**Work required:** Leaving out every picture, transcribe the lines from the line that contains "Given: Open RELEASE/FOCUS PRIORITY menu item" to the end of the entries below, both ends included.

+ + + + + + +

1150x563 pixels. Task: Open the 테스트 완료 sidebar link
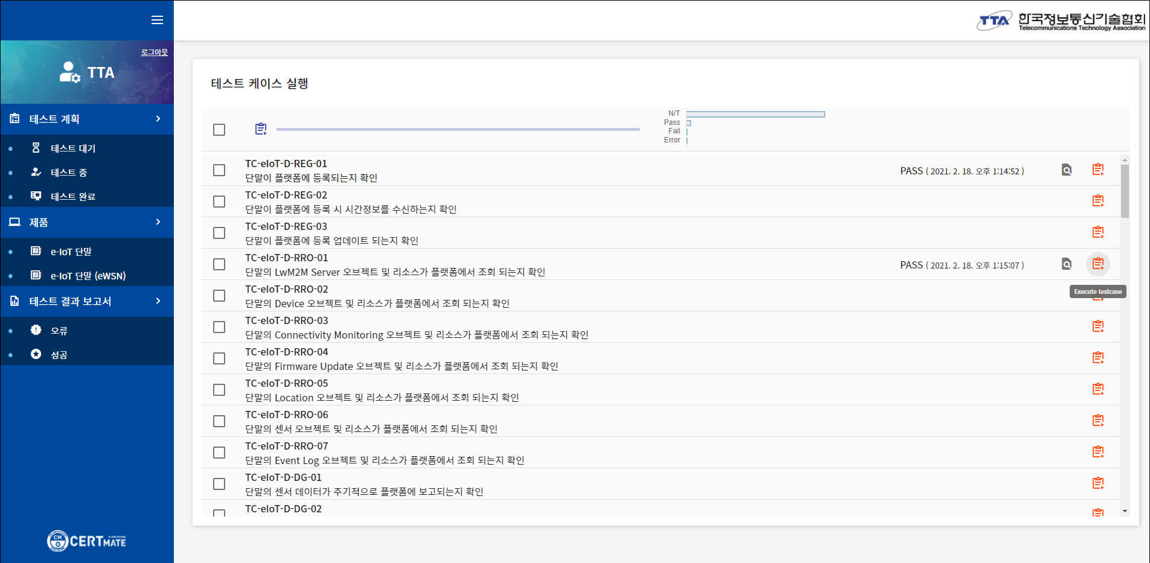(x=73, y=197)
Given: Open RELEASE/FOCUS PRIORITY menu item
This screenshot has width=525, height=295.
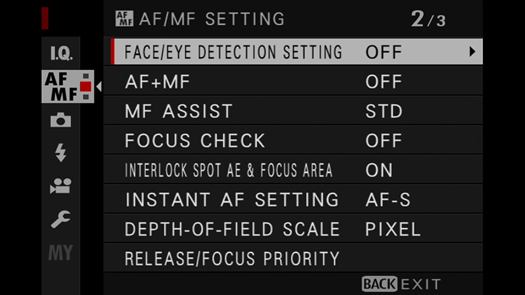Looking at the screenshot, I should coord(293,259).
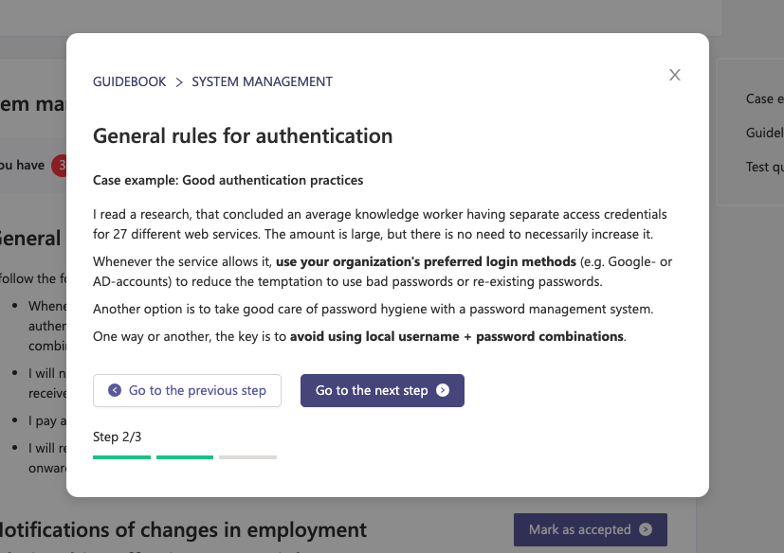Screen dimensions: 784x553
Task: Click the Step 2/3 indicator text
Action: (x=117, y=437)
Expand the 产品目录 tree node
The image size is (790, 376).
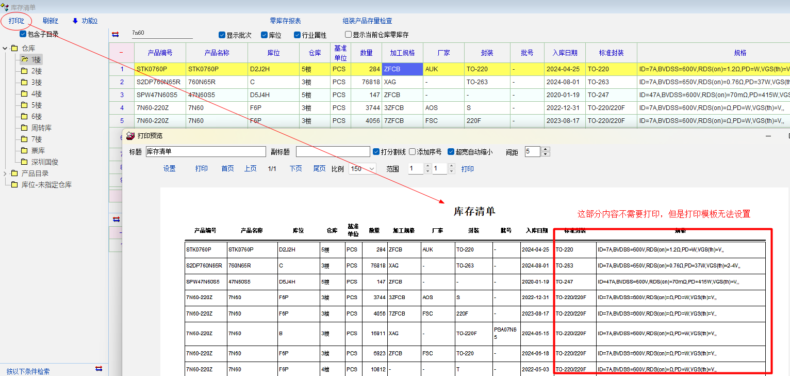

+ + + + + + +

**Result:**
Given: Open RELEASE/FOCUS PRIORITY menu item
This screenshot has width=525, height=295.
Looking at the screenshot, I should coord(293,259).
Screen dimensions: 784x553
Task: Click the Step 2/3 indicator text
Action: (x=117, y=437)
Expand the 产品目录 tree node
The image size is (790, 376).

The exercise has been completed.